Task directions - Below are records; output all of them exactly.

________________________________________

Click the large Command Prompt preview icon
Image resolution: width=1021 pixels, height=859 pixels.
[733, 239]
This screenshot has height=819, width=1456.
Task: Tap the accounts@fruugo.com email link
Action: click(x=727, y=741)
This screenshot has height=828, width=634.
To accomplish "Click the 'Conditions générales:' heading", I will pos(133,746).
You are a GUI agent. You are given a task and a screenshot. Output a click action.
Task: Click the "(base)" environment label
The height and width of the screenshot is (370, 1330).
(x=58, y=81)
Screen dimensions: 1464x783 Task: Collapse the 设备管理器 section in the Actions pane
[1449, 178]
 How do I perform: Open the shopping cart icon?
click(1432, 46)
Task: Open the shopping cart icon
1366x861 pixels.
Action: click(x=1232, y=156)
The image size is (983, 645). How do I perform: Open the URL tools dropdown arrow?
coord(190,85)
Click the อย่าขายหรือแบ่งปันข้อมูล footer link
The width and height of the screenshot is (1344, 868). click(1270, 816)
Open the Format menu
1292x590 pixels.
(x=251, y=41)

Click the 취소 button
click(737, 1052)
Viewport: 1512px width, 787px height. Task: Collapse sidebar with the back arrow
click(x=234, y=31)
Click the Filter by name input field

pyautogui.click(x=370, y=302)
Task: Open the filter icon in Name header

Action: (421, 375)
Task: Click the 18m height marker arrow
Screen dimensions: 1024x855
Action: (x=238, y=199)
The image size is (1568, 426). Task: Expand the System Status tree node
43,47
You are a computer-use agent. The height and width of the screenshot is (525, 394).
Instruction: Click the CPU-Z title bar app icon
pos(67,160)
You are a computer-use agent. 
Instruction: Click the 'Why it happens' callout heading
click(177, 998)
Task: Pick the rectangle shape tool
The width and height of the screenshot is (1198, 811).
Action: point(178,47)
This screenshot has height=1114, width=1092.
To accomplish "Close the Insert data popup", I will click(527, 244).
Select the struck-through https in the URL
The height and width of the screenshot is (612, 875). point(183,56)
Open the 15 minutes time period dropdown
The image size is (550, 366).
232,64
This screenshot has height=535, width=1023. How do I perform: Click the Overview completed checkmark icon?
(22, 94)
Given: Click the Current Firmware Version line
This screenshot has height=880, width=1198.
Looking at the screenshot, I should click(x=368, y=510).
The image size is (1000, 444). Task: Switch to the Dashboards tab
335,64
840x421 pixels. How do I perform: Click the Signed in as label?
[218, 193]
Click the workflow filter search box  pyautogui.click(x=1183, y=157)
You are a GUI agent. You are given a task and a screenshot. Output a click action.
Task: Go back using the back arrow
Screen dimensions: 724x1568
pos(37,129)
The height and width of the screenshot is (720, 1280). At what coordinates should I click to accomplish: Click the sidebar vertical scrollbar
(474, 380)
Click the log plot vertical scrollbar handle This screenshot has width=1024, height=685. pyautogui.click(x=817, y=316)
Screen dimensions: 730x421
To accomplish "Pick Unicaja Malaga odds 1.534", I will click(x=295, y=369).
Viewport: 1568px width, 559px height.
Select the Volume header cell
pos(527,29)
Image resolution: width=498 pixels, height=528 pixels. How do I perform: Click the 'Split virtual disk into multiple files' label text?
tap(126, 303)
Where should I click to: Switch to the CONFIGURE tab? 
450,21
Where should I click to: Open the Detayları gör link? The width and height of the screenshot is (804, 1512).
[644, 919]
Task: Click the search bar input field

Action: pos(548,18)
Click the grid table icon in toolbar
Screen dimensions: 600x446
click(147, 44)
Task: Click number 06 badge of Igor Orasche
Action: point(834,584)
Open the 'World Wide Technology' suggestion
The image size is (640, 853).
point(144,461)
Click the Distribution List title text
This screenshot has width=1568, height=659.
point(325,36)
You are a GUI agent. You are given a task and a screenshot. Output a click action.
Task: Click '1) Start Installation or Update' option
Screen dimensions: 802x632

________________________________________

Solution for this problem -
Click the large Command Prompt preview icon
Image resolution: width=1021 pixels, height=859 pixels.
[733, 239]
This screenshot has height=819, width=1456.
Task: Tap the accounts@fruugo.com email link
Action: click(x=727, y=741)
This screenshot has height=828, width=634.
To accomplish "Click the 'Conditions générales:' heading", I will pos(133,746).
You are a GUI agent. You are given a task and a screenshot. Output a click action.
Task: Click the "(base)" environment label
The height and width of the screenshot is (370, 1330).
(x=58, y=81)
Screen dimensions: 1464x783 Task: Collapse the 设备管理器 section in the Actions pane
[1449, 178]
 How do I perform: Open the shopping cart icon?
click(1432, 46)
Task: Open the shopping cart icon
1366x861 pixels.
Action: click(x=1232, y=156)
The image size is (983, 645). How do I perform: Open the URL tools dropdown arrow?
coord(190,85)
Click the อย่าขายหรือแบ่งปันข้อมูล footer link
The width and height of the screenshot is (1344, 868). click(1270, 816)
Open the Format menu
1292x590 pixels.
(x=251, y=41)

Click the 취소 button
click(737, 1052)
Viewport: 1512px width, 787px height. Task: Collapse sidebar with the back arrow
click(x=234, y=31)
Click the Filter by name input field

pyautogui.click(x=370, y=302)
Task: Open the filter icon in Name header

Action: (421, 375)
Task: Click the 18m height marker arrow
Screen dimensions: 1024x855
Action: (x=238, y=199)
The image size is (1568, 426). Task: Expand the System Status tree node
43,47
You are a computer-use agent. The height and width of the screenshot is (525, 394).
Instruction: Click the CPU-Z title bar app icon
pos(67,160)
You are a computer-use agent. 
Instruction: Click the 'Why it happens' callout heading
click(177, 998)
Task: Pick the rectangle shape tool
The width and height of the screenshot is (1198, 811).
Action: point(178,47)
This screenshot has height=1114, width=1092.
To accomplish "Close the Insert data popup", I will click(527, 244).
Select the struck-through https in the URL
The height and width of the screenshot is (612, 875). point(183,56)
Open the 15 minutes time period dropdown
The image size is (550, 366).
232,64
This screenshot has height=535, width=1023. How do I perform: Click the Overview completed checkmark icon?
(22, 94)
Given: Click the Current Firmware Version line
This screenshot has height=880, width=1198.
Looking at the screenshot, I should click(x=368, y=510).
The image size is (1000, 444). Task: Switch to the Dashboards tab
335,64
840x421 pixels. How do I perform: Click the Signed in as label?
[218, 193]
Click the workflow filter search box  pyautogui.click(x=1183, y=157)
You are a GUI agent. You are given a task and a screenshot. Output a click action.
Task: Go back using the back arrow
Screen dimensions: 724x1568
pos(37,129)
The height and width of the screenshot is (720, 1280). At what coordinates should I click to accomplish: Click the sidebar vertical scrollbar
(474, 380)
Click the log plot vertical scrollbar handle This screenshot has width=1024, height=685. pyautogui.click(x=817, y=316)
Screen dimensions: 730x421
To accomplish "Pick Unicaja Malaga odds 1.534", I will click(x=295, y=369).
Viewport: 1568px width, 559px height.
Select the Volume header cell
pos(527,29)
Image resolution: width=498 pixels, height=528 pixels. How do I perform: Click the 'Split virtual disk into multiple files' label text?
tap(126, 303)
Where should I click to: Switch to the CONFIGURE tab? 
450,21
Where should I click to: Open the Detayları gör link? The width and height of the screenshot is (804, 1512).
[644, 919]
Task: Click the search bar input field

Action: pos(548,18)
Click the grid table icon in toolbar
Screen dimensions: 600x446
click(147, 44)
Task: Click number 06 badge of Igor Orasche
Action: point(834,584)
Open the 'World Wide Technology' suggestion
The image size is (640, 853).
point(144,461)
Click the Distribution List title text
This screenshot has width=1568, height=659.
point(325,36)
You are a GUI agent. You are given a task and a screenshot. Output a click action.
Task: Click '1) Start Installation or Update' option
Screen dimensions: 802x632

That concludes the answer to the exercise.